Confinado ou desconfinado, o pobre lixa-se sempre
O confinamento foi uma tragédia para os mais pobres, por causa da economia; o desconfinamento está a ser uma tragédia para os mais pobres, por causa do vírus. Porque o problema nunca é a tragédia que bate no pobre, é a pobreza que lhe tira todas as defesas
Não é possível, sem o trabalho de sociólogos, comparar o aumento da covid-19 com a condição social dos infetados. Mas desde o início de maio que sabemos, por trabalhos da Escola Nacional de Saúde Pública, que os concelhos com maiores taxas de desemprego e maiores desigualdades de rendimento eram os que tinham mais casos de covid-19. Olhando para o que está a acontecer em Lisboa, percebemos que são os mais pobres que estão a sofrer mais com o desconfinamento. Os concelhos que registam maiores aumentos na região de Lisboa e Vale do Tejo foram Loures, Barreiro, Amadora, Moita, Seixal e Montijo. E não é por acaso que esta é a região mais massacrada. A caricatura irritantemente instalada de uma região privilegiada trata-a como uniforme. Só que Lisboa sofre o preço alto do centralismo, com periferias onde se concentra pobreza, precariedade e desigualdade, sobretudo entre os trabalhadores.
Os surtos na plataforma logística da Azambuja e no bairro degradado da Jamaica – é interessante a abissal diferença de comportamento das autoridades nas duas situações – mostram como há um país que esteve sempre em risco e que, com a pressão do regresso generalizado ao trabalho, levou a primeira pancada. Parece que os centros comerciais vão manter-se fechados. Não contesto, mas não deixo de achar graça que os momentos de lazer, e não as condições de trabalho e de transporte, sejam a única preocupação que sobra com os pobres. Assim como não deixa de ser revoltante haver quem julgue pessoas que vivem em barracas por não ficarem fechadas em “casa” ou ouvir a ministra da Saúde a responsabilizar os trabalhadores da plataforma logística pelo contágio.
Defendi o urgente regresso das atividades económicas porque também foram os mais pobres quem mais sofreu com o confinamento. O tal estudo do início de maio dizia-nos que um quarto das pessoas que ganham 650 euros mensais perdeu a totalidade do rendimento e isso só aconteceu a 6% dos que ganham mais de 2500 euros. Ao fim de um mês penso que a situação será muito mais dramática. E não é só o rendimento. São as crianças afastadas da escola e sem acesso a computadores e Internet ou casas sem condições para lá permanecer durante quase dois meses. O confinamento foi uma tragédia para os mais pobres, por causa da economia; o desconfinamento está a ser uma tragédia para os mais pobres, por causa do vírus.
É por isso que tenho recusado o absurdo combate de trincheiras que opõe “desconfinadores” e “confinadores”, corajosos e responsáveis. De um lado e do outro, ouvi absurdas certezas científicas sobre um vírus de que tão pouco se sabia. De um lado e do outro, se falou em nome dos pobres massacrados pelo desemprego ou pela pandemia. Defender a ponderação dos dois fatores sempre foi o menos sexy. Nunca garantirá a ninguém o estatuto de visionário, que percebeu a verdade antes de todos os outros. Mas parece-me que foi e continua a ser a única posição intelectualmente séria.

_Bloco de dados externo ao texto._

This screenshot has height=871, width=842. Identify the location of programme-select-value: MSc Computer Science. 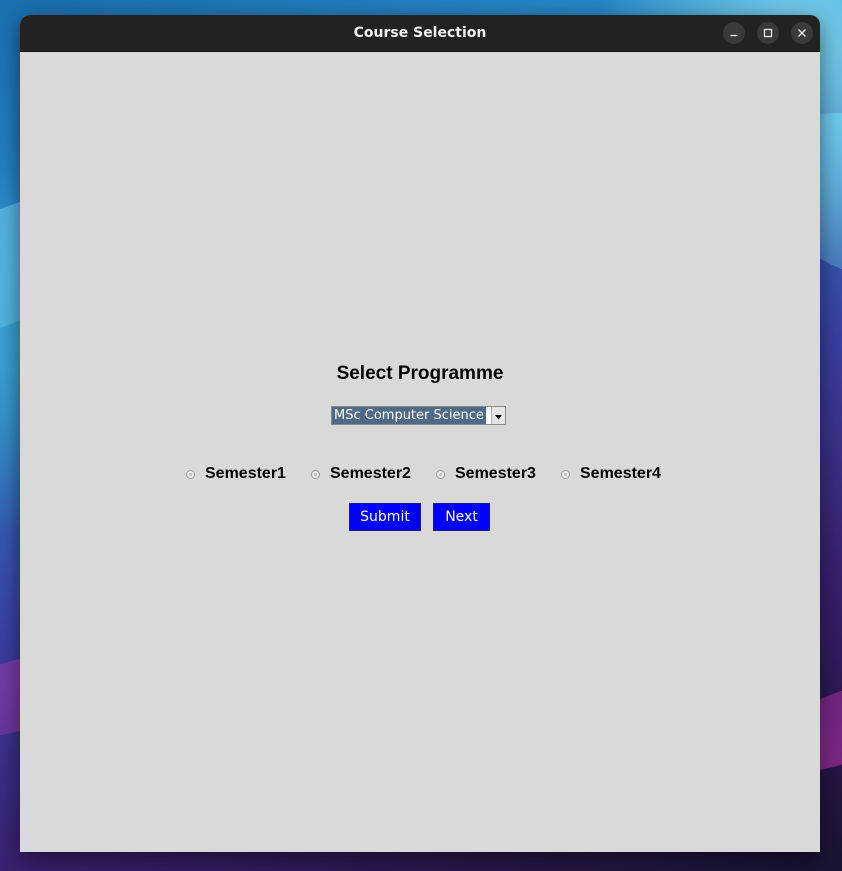
(409, 416).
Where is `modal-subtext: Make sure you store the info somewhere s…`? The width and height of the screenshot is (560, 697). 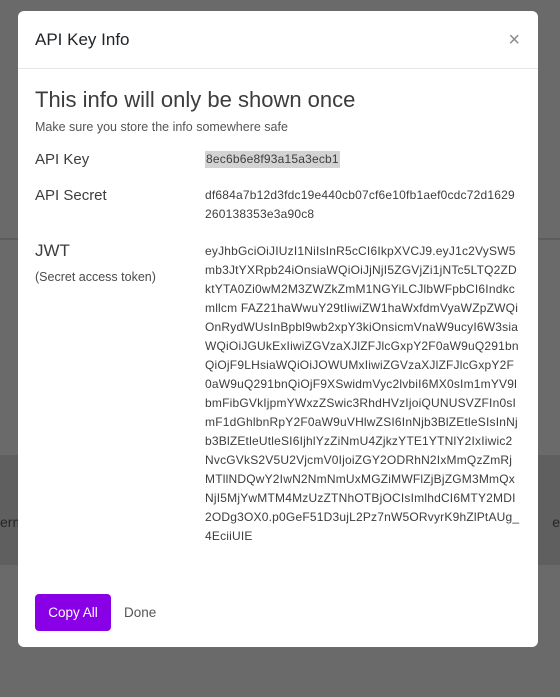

Quanto à pobreza, a questão é tragicamente mais simples. E resume-se assim: os pobres lixam-se sempre. Lixam-se confinados, lixam-se desconfinados. E é por isso que o problema não é o vírus inesperado ou o desconfinamento inevitável. O problema é a desigualdade. E essa não tem nada de inevitável. Se houver um terramoto quem se lixa mais são os mais pobres. E quando chega a reconstrução são os mais pobres que são expulsos da nova cidade. Numa sociedade desigual, a catástrofe lixa o mais pobre tanto como o lixa a solução. Porque o problema nunca é a tragédia que bate no pobre, é a pobreza que lhe tira todas as defesas para lidar com essa tragédia.
É por isso que defendo, desde o primeiro dia, que o critério do confinamento e do desconfinamento tinha de ser sanitário e social. E que enquanto continuarmos a ser uma das sociedades mais desiguais da Europa não seremos exemplo de nada. O que corra bem deixará sempre de fora demasiada gente. Os outros, o país que se trama, são os moradores do Bairro da Jamaica ou os trabalhadores da Plataforma Logística da Azambuja. E, para tornar tudo um pouco mais chocante, uns e outros ainda são apontados como responsáveis pelo seu próprio infortúnio.